Transient absorption spectroscopy is a key tool that enables scientists to probe the identity, formation and fate of short-lived, energetic species formed on excitation with light (e.g. from a laser). Once a molecule or material has absorbed light, there are a number of possible pathways it could follow, including re-emission, thermal relaxation, energy or electron transfer and a chemical reaction (including decomposition). Probing with broad-band UV-NIR light at various time delays after excitation enables difference spectra to be captured, providing information on the electronic excited states (which have distinct absorption spectra from the ground state) and their lifetime (which depends on the electronic state and fate of the excited species). These processes occur over a range of timescales, mostly ranging from femtoseconds to microseconds for energy or charge-transfer and chemical reactivity. The information is vital across chemistry, physics, biology and engineering. Transient absorption spectroscopy is a vital tool for fundamental understanding of processes such as energy harvesting in photosynthetic organisms, multi-exciton generation semiconductor quantum dots and charge-recombination in printable photovoltaics.

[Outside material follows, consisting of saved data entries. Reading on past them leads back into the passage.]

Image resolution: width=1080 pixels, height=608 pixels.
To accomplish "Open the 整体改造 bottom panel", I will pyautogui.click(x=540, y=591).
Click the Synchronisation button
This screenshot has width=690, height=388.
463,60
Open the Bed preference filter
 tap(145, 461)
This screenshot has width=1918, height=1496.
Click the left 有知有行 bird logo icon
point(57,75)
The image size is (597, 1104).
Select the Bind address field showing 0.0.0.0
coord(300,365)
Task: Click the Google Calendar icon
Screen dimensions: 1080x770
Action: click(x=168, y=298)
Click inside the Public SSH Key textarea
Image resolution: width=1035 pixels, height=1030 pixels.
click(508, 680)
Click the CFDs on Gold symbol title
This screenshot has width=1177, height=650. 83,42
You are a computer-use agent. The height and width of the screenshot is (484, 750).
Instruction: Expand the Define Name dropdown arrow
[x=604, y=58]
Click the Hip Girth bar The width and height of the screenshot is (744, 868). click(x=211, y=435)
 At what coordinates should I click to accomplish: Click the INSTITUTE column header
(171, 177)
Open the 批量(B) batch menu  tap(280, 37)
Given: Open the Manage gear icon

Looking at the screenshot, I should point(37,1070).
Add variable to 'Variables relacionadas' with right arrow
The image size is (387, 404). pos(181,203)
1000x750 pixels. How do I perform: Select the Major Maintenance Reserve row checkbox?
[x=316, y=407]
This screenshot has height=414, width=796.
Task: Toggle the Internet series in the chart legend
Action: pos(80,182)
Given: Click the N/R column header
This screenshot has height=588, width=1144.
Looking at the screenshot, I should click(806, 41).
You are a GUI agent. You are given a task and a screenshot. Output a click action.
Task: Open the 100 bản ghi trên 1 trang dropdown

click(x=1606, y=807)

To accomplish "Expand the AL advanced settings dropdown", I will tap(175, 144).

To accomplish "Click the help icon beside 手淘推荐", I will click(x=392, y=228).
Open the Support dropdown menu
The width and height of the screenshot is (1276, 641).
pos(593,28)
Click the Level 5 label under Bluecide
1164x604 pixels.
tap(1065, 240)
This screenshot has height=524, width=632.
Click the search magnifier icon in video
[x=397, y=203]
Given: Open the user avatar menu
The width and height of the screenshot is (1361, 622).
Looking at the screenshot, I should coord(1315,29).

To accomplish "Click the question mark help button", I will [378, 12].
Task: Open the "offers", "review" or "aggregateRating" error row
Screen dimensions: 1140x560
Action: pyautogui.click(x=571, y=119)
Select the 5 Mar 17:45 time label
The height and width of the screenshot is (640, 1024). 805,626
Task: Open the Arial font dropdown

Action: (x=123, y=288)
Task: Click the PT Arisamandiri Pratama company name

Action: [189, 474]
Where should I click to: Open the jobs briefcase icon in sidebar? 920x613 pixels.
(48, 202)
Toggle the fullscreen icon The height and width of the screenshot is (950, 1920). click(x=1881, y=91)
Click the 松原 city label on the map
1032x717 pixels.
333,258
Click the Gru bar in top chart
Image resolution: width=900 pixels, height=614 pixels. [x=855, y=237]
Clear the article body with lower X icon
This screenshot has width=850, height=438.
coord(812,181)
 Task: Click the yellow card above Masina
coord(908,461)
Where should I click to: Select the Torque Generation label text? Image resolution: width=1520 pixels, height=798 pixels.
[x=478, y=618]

The Helios-EOS Fire Transient Absorption Spectrometer will give us access to the entire timescale of physical phenomena that take place during chemical reactions and light-induced processes more broadly. This will foster and open new research areas, stimulating collaborations with groups working in physics, chemical/synthetic biology and engineering, and will make spectroscopy capabilities in the North East internationally competitive. With the broad temporal and spectral window, together with microscope extension and Newcastle University expertise of operando experiments, it will provide critical knowledge required to address the scientific challenges preventing commercialisation of novel optoelectronic devices (stability, conversion efficiency etc.). The national facility will reduce the need to depend on international collaborators, increasing the capacity and ambition of the research, and strengthens the North East region's capacity to provide for spectroscopists and materials scientists.

The multidisciplinary science enabled by the national facility underpins all four EPSRC Prosperity Outcomes and the four Industrial Strategy Grand Challenges. It will support the development of light-responsive molecules and materials for sensors and communication devices that transmit or are powered by light for applications in AI and the Data Driven Economy. The facility will provide information on charge-separation, accumulation and recombination in solar cells and artificial photosynthetic devices for sustainable fuels and feedstocks for Clean Growth and Future Mobility (such as green power and hydrogen for transport). It will address innovation for the Ageing Society by supporting the design of new phototherapies or diagnostic tools such as bioimaging.
These grand challenges align with the research pillars at Newcastle University and the surrounding institutions, and a facility situated in the North East will support regional, national and international collaboration to accelerate discoveries and innovation in these societally important areas. It will also support blue-skies research in light-matter interactions from atoms to systems that will have long-term impact in future innovation.